(Supplied text)
□ □ □ □ □ □ □
The social graph doesn't seem to be calculated correctly. I have feedlessPub's data and can browse their account like normal on Manyverse, even though I have published a private contact msg blocking them. If I look into ssb-friends, it tells me that feedlessPub is at hops 2 from me, when it should be -1. And, if I call friends.isBlocking, it answers false.

So it might be that this whole issue was a combination of many issues.

staltz commented 2 years ago

The social graph doesn't seem to be calculated correctly.

It's also possible that forcing reindex via ssb.db.reset(cb) is not the same as closing the app, deleting the indexes folder manually, and restarting the app. That could explain why some records might not be processed (processRecord), leading to an incorrect social graph. So that hypothesis means a bug in -db2, not in -friends.

staltz commented 2 years ago

Yeah, so I'm running an experiment here and something smells stinky:

  1. Make sure that feedlessPub is blocked (returns true for friends.isBlocking)
  2. Thus it gets deleted by friendsPurge
  3. Compact, and reindex everything
  4. ssb-friends doesn't process my record referring to feedlessPub, and the graph calculation ends up being hops 2
  5. On the next app restart, feedlessPub is still at hops 2, and will get replicated by ssb-ebt
  6. Force reindex
  7. Go back to step (4)

However, if I rm -rf ~/.config/manyverse/ssb/db2/indexes/contacts, then on the next app restart, feedlessPub will be at hops -1 and will get deleted by friendsPurge. Go back to step (2).

staltz commented 2 years ago

The smell is getting stronger, I think it's really here:

https://github.com/ssbc/layered-graph/blob/e29ff59b8a3f6e3aaabb2ebb86510f47f7958f5b/index.js#L40-L50

We call updatePublicLayer({}) and updatePrivateLayer({}) when we reset ssb-friends before reindexing everything, and it seems that update({}) doesn't actually clean the graph entirely. We probably need a way to fully reset layered-graph in memory.

arj03 commented 2 years ago

Yeah, that could very well be the case, this is probably not something properly tested earlier.

staltz commented 2 years ago

Okay, I'm still puzzled, I hacked layered-graph in Manyverse such that it has a reset() and I made sure that the layered-graph data structure is actually empty before the reindex of contacts starts, and for some mysterious reason my record that blocks feedlessPub was still not processed, and it ends up with hops 2.
□ □ □ □ □ □ □
(What is asked)
**a.** In the forum thread, what hops value does ssb-friends report for feedlessPub?
**b.** Copy out word for word the lines of the records, starting at the line that contains "Given: Open Performance By Metrics dropdown" and ending at the line that contains "Screen dimensions: 376x361 point(162,161)".
□ □ □ □ □ □ □
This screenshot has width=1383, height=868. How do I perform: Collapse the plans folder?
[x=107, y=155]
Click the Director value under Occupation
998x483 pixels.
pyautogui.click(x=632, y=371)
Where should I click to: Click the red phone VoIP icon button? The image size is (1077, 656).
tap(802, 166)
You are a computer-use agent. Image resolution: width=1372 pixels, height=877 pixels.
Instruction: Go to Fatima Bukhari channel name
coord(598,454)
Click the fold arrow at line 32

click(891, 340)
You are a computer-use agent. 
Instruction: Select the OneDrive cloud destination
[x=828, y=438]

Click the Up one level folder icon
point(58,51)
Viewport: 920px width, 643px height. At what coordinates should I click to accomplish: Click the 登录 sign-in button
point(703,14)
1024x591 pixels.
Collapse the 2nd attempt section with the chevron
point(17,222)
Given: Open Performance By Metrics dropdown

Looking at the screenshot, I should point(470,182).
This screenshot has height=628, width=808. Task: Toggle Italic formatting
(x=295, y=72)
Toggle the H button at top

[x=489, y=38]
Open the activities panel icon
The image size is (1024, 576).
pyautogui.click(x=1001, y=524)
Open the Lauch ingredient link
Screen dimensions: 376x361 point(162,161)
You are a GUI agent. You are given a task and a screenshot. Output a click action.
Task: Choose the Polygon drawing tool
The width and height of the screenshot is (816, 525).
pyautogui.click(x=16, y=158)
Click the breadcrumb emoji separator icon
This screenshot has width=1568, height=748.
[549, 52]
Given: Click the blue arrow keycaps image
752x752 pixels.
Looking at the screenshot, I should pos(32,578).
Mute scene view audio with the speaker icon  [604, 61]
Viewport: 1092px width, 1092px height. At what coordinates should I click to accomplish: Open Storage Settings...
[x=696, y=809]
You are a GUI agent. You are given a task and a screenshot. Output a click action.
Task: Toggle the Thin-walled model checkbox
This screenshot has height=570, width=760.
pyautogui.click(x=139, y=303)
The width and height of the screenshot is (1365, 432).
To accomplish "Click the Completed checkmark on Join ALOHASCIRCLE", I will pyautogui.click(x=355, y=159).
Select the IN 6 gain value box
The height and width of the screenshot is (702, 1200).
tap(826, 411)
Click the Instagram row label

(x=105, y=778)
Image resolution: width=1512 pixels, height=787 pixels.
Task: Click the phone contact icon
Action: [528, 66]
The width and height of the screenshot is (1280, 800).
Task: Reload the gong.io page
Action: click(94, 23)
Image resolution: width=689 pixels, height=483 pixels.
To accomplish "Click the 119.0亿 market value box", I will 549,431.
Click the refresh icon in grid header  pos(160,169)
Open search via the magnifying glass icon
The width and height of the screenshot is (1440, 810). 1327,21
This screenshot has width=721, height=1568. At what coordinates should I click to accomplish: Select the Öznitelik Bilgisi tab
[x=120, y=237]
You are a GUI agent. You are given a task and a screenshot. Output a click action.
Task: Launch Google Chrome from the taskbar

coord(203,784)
□ □ □ □ □ □ □
(The results)
**a.** It reports feedlessPub at hops 2.

**b.**
Given: Open Performance By Metrics dropdown

Looking at the screenshot, I should point(470,182).
This screenshot has height=628, width=808. Task: Toggle Italic formatting
(x=295, y=72)
Toggle the H button at top

[x=489, y=38]
Open the activities panel icon
The image size is (1024, 576).
pyautogui.click(x=1001, y=524)
Open the Lauch ingredient link
Screen dimensions: 376x361 point(162,161)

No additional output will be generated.